Should Police Use Bombs to Kill Criminals?
07/16/2016
Ivan Eland
Senior Fellow and Director of the Center on Peace & Liberty, The Independent Institute
In the wake of the two seemingly outrageous slayings of African
American men by police in Minnesota and Louisiana and the equally
heinous retaliatory killings of five police officers in Dallas by a
black former Army Reservist, questions have been raised in all three
cases about excessive police behavior.
Police surrogates on the cable TV networks have been sent into a
state of apoplexy that some security analysts, while the Dallas police
department is still grieving, have raised eyebrows about the use of an
exploding bomb, delivered by a robot, to kill the Dallas shooter.

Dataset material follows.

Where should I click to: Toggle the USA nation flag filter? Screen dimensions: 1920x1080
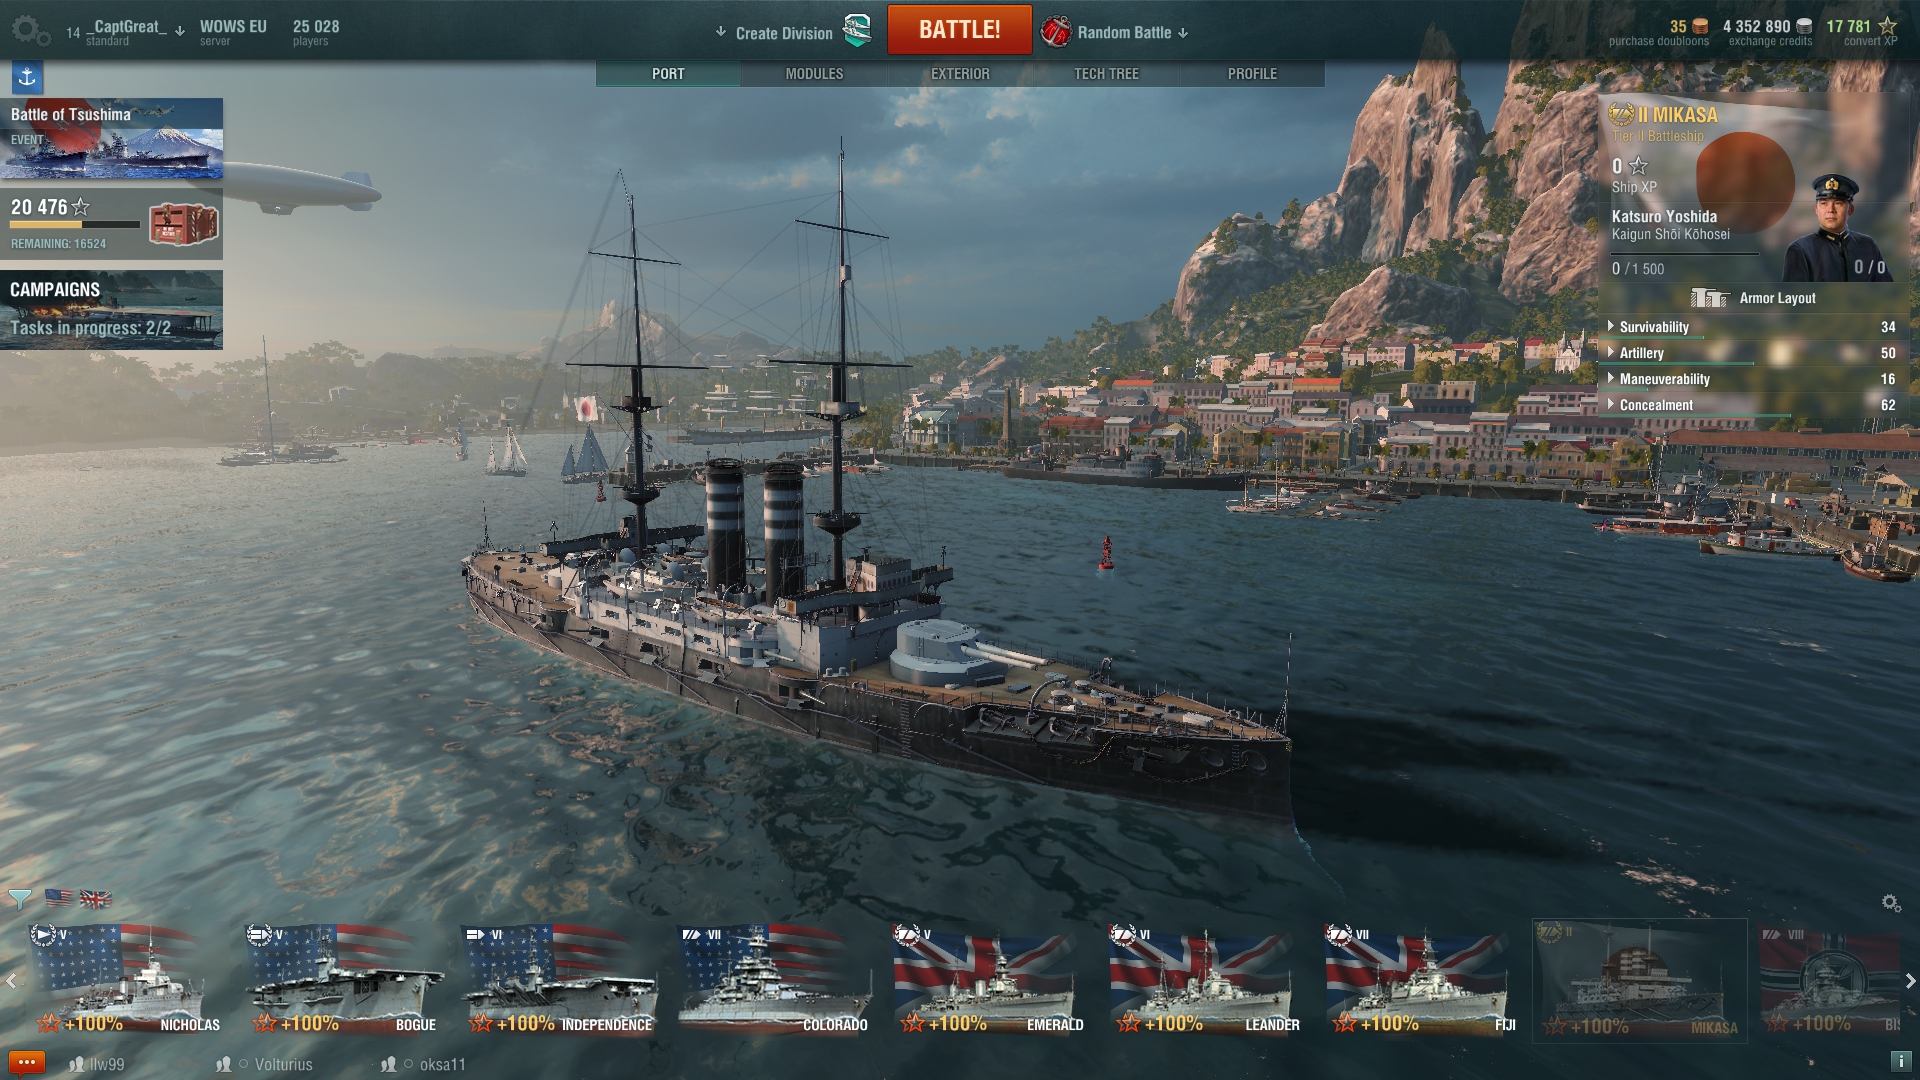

Whether intentional or not, this argument is an attempt to use the
legitimate grief of the police families to shield the department from a
debate about the aggressive military tactics used to kill the shooter.
Using a robot
normally used for explosive neutralization to offensively deliver a bomb
is not just a further incremental militarization of the police, such as
military-style uniforms and SWAT teams with military gear and
equipment, including armored vehicles. The police use of exploding
ordinance is a quantum escalation that has the potential to kill
innocent bystanders and also to start fires that are difficult to
control. Let’s remember when police in 1985 attempted to roust out the
Move group by dropping a bomb from a helicopter on an urban neighborhood
in Philadelphia, which started a fire that destroyed more than 60 homes
in that city. The city blocks destroyed looked like something from a
foreign war zone, but the manmade disaster happened in an American city.